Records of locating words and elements
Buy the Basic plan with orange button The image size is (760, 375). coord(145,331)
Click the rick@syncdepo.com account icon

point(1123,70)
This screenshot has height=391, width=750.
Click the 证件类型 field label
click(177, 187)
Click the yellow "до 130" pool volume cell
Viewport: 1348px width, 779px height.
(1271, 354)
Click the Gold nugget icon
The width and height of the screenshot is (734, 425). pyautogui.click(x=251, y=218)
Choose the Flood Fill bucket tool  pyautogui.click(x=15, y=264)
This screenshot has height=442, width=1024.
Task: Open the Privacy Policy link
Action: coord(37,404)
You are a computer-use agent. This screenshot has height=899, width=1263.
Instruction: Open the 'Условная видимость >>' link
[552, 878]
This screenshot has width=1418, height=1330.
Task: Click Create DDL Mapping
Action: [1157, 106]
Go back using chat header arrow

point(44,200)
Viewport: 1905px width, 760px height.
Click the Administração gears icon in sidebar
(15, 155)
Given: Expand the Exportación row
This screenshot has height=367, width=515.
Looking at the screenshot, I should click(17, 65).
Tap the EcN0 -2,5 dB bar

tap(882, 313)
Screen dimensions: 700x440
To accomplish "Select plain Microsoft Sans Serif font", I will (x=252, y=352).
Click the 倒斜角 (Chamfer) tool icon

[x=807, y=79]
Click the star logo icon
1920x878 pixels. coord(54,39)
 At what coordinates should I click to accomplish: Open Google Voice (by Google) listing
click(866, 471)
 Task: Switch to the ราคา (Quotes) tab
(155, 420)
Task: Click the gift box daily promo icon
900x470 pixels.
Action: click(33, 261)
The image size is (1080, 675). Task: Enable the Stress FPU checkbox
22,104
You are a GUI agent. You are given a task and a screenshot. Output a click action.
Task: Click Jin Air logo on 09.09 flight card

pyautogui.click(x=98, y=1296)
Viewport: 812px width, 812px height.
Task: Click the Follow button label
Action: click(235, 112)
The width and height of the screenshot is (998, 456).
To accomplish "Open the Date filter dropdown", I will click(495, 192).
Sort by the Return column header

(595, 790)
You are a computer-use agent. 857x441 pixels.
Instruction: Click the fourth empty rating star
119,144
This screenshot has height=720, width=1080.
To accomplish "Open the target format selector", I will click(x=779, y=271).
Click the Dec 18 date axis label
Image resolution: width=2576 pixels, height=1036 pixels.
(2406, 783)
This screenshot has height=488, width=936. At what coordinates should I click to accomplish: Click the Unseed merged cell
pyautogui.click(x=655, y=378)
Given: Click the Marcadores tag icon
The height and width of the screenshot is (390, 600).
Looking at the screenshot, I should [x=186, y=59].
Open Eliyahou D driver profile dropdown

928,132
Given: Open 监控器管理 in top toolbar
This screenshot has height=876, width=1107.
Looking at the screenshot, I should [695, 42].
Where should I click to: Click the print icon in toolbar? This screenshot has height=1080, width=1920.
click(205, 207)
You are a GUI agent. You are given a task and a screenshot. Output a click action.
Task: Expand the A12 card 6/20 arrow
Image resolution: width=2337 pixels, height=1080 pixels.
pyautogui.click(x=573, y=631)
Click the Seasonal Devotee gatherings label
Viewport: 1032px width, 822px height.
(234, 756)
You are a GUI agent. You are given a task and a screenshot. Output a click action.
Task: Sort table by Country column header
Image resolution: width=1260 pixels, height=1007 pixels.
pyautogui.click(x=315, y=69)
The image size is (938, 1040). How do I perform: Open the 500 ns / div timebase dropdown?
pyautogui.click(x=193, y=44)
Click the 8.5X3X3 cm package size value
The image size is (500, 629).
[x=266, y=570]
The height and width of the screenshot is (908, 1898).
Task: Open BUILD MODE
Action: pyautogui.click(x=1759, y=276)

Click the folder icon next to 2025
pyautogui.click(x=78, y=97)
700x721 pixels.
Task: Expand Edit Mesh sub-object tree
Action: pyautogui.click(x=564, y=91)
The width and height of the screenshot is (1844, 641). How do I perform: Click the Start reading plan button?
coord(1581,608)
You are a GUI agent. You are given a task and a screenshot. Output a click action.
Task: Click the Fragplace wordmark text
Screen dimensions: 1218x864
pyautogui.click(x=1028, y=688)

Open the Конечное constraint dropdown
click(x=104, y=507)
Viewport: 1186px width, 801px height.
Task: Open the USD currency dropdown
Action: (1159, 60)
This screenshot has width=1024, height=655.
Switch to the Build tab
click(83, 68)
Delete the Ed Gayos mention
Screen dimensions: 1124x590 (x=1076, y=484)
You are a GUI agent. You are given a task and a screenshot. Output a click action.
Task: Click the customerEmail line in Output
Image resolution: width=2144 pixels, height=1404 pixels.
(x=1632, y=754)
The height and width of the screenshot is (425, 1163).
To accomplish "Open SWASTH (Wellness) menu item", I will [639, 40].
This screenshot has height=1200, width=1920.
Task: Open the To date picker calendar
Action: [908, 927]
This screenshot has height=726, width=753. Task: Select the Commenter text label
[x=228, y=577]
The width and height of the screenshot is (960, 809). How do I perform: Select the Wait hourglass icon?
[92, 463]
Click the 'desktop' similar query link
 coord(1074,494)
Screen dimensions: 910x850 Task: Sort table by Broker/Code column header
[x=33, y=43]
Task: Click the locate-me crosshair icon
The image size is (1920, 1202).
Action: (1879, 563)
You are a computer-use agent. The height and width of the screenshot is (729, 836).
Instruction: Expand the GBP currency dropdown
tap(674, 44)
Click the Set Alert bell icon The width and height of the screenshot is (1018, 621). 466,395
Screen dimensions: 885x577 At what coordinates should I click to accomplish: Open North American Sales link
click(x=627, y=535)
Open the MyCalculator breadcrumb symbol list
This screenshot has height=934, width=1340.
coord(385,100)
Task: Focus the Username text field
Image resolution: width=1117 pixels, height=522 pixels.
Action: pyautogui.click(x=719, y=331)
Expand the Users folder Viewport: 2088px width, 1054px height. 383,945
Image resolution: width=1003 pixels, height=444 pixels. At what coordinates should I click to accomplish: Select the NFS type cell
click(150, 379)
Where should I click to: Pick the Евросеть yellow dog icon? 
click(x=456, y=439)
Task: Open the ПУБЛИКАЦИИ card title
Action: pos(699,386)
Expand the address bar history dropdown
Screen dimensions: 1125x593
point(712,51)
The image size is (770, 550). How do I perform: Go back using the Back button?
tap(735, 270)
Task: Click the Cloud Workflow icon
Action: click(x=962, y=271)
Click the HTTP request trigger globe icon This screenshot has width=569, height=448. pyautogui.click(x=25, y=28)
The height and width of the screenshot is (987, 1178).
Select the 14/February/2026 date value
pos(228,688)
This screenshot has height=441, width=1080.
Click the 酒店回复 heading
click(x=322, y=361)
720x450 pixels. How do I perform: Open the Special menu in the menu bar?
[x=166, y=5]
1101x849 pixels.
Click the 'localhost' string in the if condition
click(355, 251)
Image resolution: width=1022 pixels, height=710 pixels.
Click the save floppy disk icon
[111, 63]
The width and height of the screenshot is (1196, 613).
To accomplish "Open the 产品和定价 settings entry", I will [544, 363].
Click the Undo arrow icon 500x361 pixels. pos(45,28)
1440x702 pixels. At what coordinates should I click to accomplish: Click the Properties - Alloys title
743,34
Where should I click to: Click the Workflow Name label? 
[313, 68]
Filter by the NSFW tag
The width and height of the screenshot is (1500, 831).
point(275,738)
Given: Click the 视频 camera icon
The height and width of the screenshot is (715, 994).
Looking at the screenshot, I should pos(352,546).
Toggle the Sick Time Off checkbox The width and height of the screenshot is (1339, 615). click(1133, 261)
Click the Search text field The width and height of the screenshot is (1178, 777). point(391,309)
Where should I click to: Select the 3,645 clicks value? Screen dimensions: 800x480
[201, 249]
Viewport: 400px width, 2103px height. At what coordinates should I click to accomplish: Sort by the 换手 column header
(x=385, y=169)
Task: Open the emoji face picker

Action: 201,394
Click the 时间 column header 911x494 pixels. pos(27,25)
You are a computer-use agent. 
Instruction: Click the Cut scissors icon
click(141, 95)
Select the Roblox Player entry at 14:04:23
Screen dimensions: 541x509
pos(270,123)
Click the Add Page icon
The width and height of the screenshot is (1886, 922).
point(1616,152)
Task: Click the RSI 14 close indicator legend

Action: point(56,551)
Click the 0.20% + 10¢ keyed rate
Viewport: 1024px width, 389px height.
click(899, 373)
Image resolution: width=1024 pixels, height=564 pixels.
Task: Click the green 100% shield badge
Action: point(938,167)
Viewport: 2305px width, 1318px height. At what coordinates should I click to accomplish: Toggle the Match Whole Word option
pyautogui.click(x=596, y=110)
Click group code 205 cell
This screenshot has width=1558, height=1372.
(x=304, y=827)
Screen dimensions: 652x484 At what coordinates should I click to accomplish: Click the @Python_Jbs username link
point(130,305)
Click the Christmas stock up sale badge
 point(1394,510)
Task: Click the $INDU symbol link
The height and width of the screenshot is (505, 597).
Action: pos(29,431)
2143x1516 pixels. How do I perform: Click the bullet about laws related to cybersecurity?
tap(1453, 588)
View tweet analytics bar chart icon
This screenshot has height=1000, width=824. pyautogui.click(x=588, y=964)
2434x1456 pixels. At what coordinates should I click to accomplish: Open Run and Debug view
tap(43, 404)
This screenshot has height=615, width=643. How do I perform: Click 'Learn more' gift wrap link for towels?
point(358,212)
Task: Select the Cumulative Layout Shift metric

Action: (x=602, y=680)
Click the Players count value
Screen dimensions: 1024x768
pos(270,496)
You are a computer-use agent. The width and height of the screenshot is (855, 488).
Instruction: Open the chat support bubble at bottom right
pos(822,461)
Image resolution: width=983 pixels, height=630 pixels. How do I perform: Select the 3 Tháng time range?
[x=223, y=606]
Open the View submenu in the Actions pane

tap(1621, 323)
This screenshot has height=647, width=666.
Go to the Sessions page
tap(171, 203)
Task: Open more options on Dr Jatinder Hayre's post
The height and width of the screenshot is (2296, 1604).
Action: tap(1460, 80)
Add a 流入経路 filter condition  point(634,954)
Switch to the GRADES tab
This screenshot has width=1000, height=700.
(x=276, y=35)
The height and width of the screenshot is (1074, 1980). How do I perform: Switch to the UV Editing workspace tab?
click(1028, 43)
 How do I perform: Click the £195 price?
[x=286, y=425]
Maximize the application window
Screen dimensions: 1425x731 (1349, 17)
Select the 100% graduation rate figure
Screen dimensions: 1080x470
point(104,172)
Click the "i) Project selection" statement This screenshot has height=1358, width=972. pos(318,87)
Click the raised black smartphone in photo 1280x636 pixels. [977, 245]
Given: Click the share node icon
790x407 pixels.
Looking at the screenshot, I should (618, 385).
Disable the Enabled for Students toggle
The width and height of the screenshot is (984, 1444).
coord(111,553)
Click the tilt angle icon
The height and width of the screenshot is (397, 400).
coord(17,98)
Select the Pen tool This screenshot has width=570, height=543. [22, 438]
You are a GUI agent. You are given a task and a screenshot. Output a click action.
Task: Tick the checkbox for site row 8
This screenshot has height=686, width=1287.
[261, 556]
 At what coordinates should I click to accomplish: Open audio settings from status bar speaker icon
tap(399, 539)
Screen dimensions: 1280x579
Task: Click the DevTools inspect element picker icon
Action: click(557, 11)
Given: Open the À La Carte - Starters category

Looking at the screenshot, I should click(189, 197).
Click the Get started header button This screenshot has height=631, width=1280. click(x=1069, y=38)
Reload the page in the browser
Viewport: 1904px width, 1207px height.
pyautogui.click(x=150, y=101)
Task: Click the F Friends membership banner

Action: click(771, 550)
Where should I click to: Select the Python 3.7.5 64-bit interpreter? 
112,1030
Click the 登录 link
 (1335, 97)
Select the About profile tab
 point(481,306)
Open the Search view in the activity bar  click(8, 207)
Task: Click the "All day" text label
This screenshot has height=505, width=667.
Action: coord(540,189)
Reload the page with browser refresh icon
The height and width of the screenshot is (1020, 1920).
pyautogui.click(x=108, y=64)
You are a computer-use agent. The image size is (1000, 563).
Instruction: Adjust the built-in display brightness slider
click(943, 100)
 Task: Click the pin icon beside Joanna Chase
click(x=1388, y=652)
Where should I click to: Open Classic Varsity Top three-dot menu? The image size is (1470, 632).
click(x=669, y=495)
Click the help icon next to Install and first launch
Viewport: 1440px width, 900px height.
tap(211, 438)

» What needs to be done:
Please pull out each line of the records above that contains the string "Instruction", copying every such line in full. Case counts when matching.

» Full response:
Instruction: Open the 'Условная видимость >>' link
Instruction: Click the fourth empty rating star
Instruction: Expand the GBP currency dropdown
Instruction: Click the Cut scissors icon
Instruction: Open the chat support bubble at bottom right
Instruction: Adjust the built-in display brightness slider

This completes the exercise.